El Pleno de la Real Academia de Ciencias de España (RAC) ha acordado en su último pleno, celebrado el 29 de abril, conceder la distinción de “Institución Protectora” a la Fundación Ignacio Larramendi (FIL), en reconocimiento a su “apoyo incondicional y continuado”.
La RAC y FIL llevan a cabo desde 2025 un proyecto estratégico de digitalización documental con el objetivo de ampliar el acceso público al conocimiento de la ciencia española.

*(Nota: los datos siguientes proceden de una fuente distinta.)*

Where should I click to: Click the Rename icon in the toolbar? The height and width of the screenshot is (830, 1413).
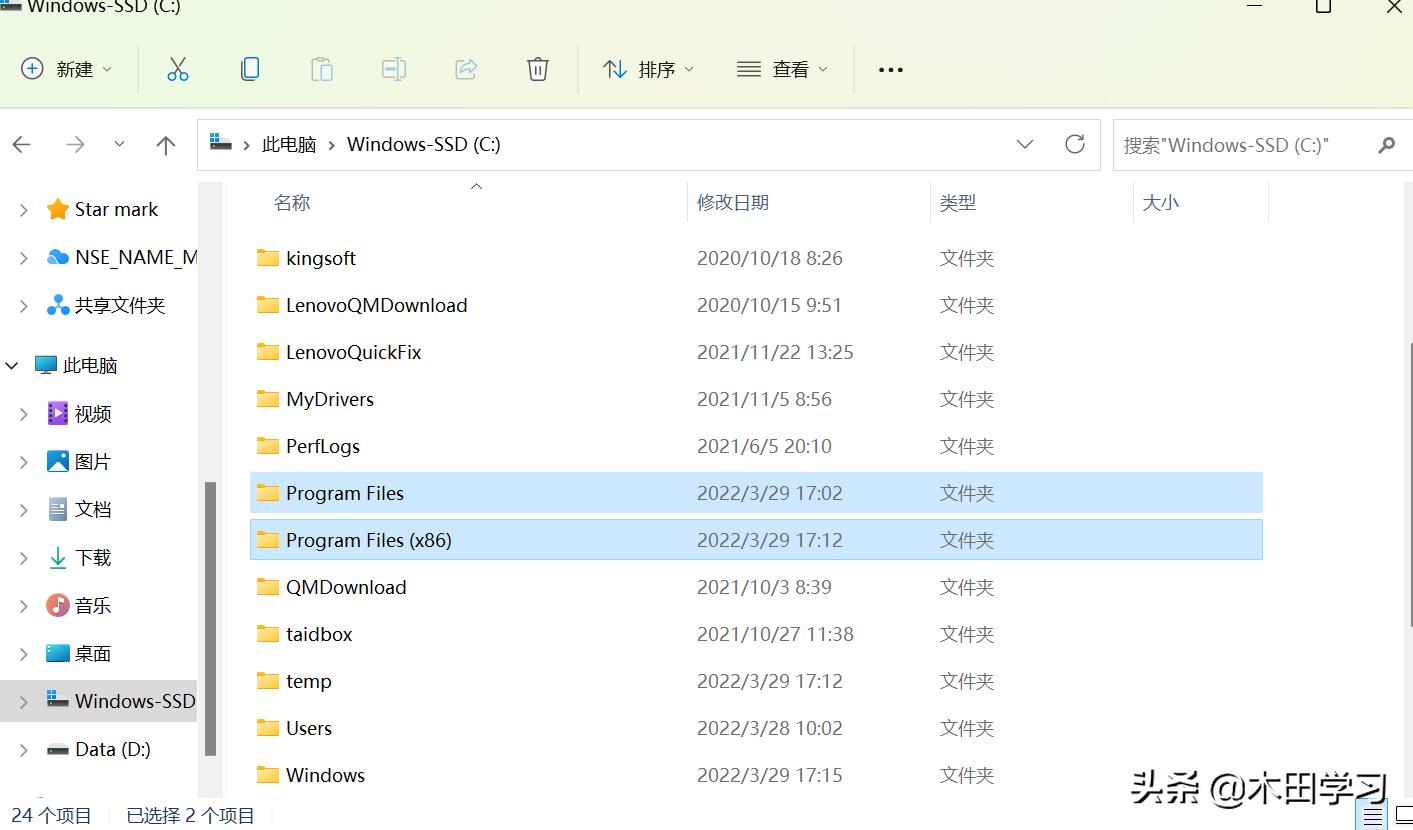point(393,68)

La iniciativa, inspirada en el principio de “preservar con rigor y difundir con generosidad”, contempla la financiación íntegra por parte de la FIL de la digitalización de diversos fondos históricos custodiados por la Academia.
Larramendi se
convierte así en la tercera entidad (tras la Fundación Ramón Areces y la
empresa Management
Solutions), en recibir esta distinción creada en 2020 para reconocer a aquellas
organizaciones que contribuyen de manera significativa al cumplimiento de los
fines estatutarios de la Academia, ya sea mediante aportaciones económicas o a
través del impulso de actividades alineadas con su misión.
El acuerdo incluye además asesoramiento técnico especializado en organización y tratamiento archivístico, así como medidas para garantizar el acceso abierto y gratuito a los materiales digitalizados tanto para investigadores como para la ciudadanía. Asimismo, la FIL colaborará en la optimización e integración del archivo digital de la RAC en grandes repositorios nacionales e internacionales, con el fin de reforzar la visibilidad y difusión del patrimonio científico español.
Sobre FIL
La Fundación Ignacio Larramendi, creada en 1986 por iniciativa del jurista y empresario Ignacio Hernando de Larramendi y Montiano, fundador del Sistema MAPFRE, nació con el propósito de impulsar el conocimiento, la cultura y la cooperación institucional como herramientas de progreso social. Durante los 35 años en los que dirigió MAPFRE (Mutualidad de Seguros de la Agrupación de Fincas Rústicas de España), Larramendi promovió un modelo de gestión basado en la responsabilidad social y defendió que empresas e instituciones destinaran parte de sus recursos a proyectos de interés público, con el objetivo de devolver a la sociedad parte de los beneficios obtenidos de ella.